以下をコピーしてLLMに貼り付け、[ ] 内を自社の情報に書き換えてください。

あなたは営業育成の専門家です。以下の条件で、私の部下育成プランを設計してください。

【部下情報】
- 役割: [営業職種・担当領域]
- 経験年数: [入社からの年数]
- 現状の成果: [数値・受注状況]
- 観察された強み: [できていること]
- 観察された課題: [まだできていないこと]

【育成の前提】
- 育成期間: [3ヶ月 / 半年 など]
- 関われる頻度: [週次1on1 / 商談同行 など]

以下の5ステップに沿って具体プランを出力してください。
1. 観察:何を見るか(行動レベル)
2. 対話:どんな問いで自己認識を引き出すか
3. 目標設定:行動レベルで測定可能な目標案
4. 実践支援:フィードバックとコーチングの使い分け案
5. 振り返り:成長実感を作る言語化の例

成長段階(D1初心者〜D4自律)の判定と、ティーチング/コーチングの比率も併せて提示してください。

部下育成がうまくいかない3つの原因

「部下が育たない」と感じている営業マネージャーは少なくない。しかし、育たない原因の多くは部下の能力ではなく、マネージャー側の関わり方にある。部下育成がうまくいかない典型的な原因は、次の3つだ。

1. 教えすぎる——指示依存を生む過保護型

「こうやればいい」「このトークスクリプトを使え」「この順番で話せ」。マネージャーが正解を与え続けると、部下は自分で考えることをやめる。マネージャーの指示がなければ動けない「指示待ち人材」が出来上がるのだ。

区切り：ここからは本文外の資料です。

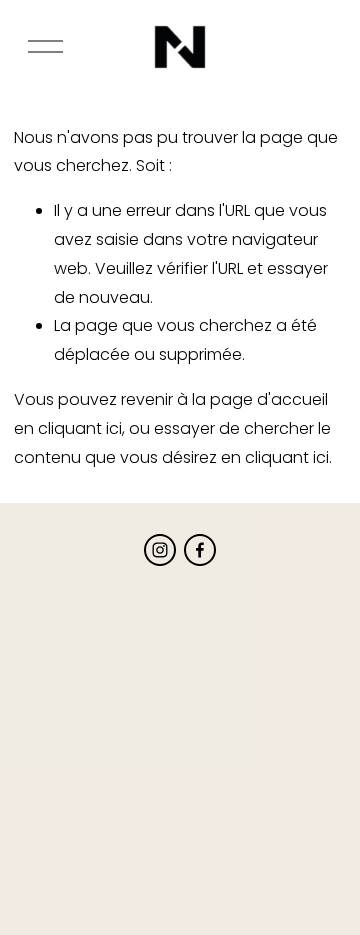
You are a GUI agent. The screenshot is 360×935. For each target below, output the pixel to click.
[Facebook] (200, 550)
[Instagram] (160, 550)
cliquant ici (80, 428)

特に、プレイヤーとして優秀だったマネージャーほどこの傾向が強くなる。自分の成功パターンを知っているからこそ、つい「答え」を先に伝えてしまう。善意の指導が、部下の自律性を奪っていることに気づいていないケースは非常に多いだ。

2. 放置しすぎる——見守りと放任の混同

「自分で考えろ」「まずはやってみろ」。一見すると部下の主体性を尊重しているように見えるが、知識も経験もない段階で丸投げされた部下は、ただ困るだけだ。特に営業の新人は、最初に正しい型を学ばなければ、間違ったやり方が定着してしまいる。

「見守る」と「放置する」はまったく違いる。見守るとは、部下の状態を把握した上で、必要なタイミングで適切な支援を入れること。放置とは、部下の状態を把握すらしていないことだ。

3. 全員に同じやり方をする——育成の画一化

「うちのチームは全員、毎週ロープレをやっている」「月1回の面談で育成している」。仕組みとしては正しいように見えるが、入社1年目の新人と5年目の中堅に同じ育成方法は機能しない。

部下育成の本質は、一人ひとりの成長段階と課題を見極め、それに合わせたアプローチを取ることだ。画一的な育成は、「やっている感」だけで成果につながらない。

部下育成の5つのステップ

部下育成は「気合い」や「センス」の問題ではない。再現性のあるプロセスとして5つのステップに分解できる。

ステップ1: 観察——部下の現在地を正確に把握する

育成の起点は、部下の現状を正しく知ることだ。商談同行、日報の確認、チームミーティングでの発言、周囲のメンバーからの評判。複数の情報源から、部下の「できていること」と「まだできていないこと」を観察する。

ここで重要なのは、結果だけでなくプロセスを見ることだ。「受注できた」という結果の裏に、再現性のある行動があるのか。「失注した」という結果の裏に、どんな判断ミスがあったのか。表面的な数字ではなく、行動レベルで部下を理解することが出発点だ。

ステップ2: 対話——課題と期待を共有する

観察で得た情報をもとに、部下と対話する。ここでの対話は、一方的に課題を指摘する場ではない。「自分では、今の営業活動でうまくいっていると感じることは?」「逆に、もっとこうしたいと思っていることは?」と問いかけ、部下自身の認識を引き出す。

マネージャーの観察と部下の自己認識にギャップがあれば、そこが育成のテーマになる。ギャップを埋めるための対話を通じて、部下は「自分が何をすべきか」を自分の言葉で理解することができる。

ステップ3: 目標設定——成長の方向を決める

対話で明らかになった課題をもとに、具体的な育成目標を設定する。「営業スキルを上げる」のような抽象的な目標ではなく、「初回商談でのヒアリング精度を上げ、2回目の提案が顧客の課題に刺さる状態を作る」のように、行動レベルで測定可能な目標にすることが重要だ。

目標はマネージャーが一方的に決めるのではなく、部下と共に設定する。自分で決めた目標には当事者意識が生まれる。目標設定のコーチング的アプローチを参考に、対話を通じて目標を共創してください。

ステップ4: 実践支援——現場で成長を後押しする

目標が決まったら、日常の業務の中で実践を支援する。商談同行でのリアルタイムな気づきの共有、提案書レビューでの具体的な改善ポイントの指摘、困ったときに相談できる環境の整備。育成は研修室の中ではなく、現場で起くる。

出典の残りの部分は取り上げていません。